• **WORK TO COMPLETE**: Reproduce verbatim the rows from the line containing "Click the green search button at top" through the line containing "coord(269,72)", including both of those lines.

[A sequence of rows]
★ ★ ★ ★

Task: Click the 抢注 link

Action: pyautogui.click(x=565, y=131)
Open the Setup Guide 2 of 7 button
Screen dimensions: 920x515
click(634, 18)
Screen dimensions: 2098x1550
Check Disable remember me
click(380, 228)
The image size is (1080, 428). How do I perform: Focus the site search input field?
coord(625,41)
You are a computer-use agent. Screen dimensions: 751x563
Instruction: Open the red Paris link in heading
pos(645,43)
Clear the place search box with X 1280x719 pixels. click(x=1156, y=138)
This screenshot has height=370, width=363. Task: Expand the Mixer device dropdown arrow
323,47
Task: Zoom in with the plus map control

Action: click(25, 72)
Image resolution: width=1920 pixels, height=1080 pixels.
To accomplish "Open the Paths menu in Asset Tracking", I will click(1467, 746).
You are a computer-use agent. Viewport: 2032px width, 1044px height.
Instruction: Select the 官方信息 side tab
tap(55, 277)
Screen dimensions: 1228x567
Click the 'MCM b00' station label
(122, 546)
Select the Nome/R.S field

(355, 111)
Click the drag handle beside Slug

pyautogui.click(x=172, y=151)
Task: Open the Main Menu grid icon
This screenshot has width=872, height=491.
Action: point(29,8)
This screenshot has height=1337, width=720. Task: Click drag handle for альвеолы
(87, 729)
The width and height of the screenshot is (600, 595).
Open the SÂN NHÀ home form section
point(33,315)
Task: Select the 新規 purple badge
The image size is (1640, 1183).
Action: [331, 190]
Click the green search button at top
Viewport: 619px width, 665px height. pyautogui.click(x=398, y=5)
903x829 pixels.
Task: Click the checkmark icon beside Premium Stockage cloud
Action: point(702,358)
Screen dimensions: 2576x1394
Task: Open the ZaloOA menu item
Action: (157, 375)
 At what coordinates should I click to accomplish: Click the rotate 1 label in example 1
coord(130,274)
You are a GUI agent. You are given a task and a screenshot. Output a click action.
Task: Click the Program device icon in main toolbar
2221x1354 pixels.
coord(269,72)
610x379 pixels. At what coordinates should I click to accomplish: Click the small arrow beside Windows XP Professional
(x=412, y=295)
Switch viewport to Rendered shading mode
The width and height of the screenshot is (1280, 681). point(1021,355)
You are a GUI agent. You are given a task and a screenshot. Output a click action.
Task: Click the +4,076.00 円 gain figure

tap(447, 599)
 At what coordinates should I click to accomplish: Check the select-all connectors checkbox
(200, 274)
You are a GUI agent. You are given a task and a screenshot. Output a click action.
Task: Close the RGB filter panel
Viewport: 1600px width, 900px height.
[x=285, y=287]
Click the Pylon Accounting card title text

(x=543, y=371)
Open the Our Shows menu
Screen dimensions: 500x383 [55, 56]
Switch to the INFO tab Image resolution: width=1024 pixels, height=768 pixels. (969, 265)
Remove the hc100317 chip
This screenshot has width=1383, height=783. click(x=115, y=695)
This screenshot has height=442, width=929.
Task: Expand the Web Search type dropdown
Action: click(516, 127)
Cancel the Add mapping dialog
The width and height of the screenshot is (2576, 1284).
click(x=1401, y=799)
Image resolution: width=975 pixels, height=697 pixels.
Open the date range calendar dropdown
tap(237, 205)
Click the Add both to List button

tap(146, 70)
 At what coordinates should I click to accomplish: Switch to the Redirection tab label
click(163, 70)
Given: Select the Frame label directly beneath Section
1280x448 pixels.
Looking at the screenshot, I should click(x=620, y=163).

★ ★ ★ ★

• **TASK ANSWER**:
Click the green search button at top
Viewport: 619px width, 665px height. pyautogui.click(x=398, y=5)
903x829 pixels.
Task: Click the checkmark icon beside Premium Stockage cloud
Action: point(702,358)
Screen dimensions: 2576x1394
Task: Open the ZaloOA menu item
Action: (157, 375)
 At what coordinates should I click to accomplish: Click the rotate 1 label in example 1
coord(130,274)
You are a GUI agent. You are given a task and a screenshot. Output a click action.
Task: Click the Program device icon in main toolbar
2221x1354 pixels.
coord(269,72)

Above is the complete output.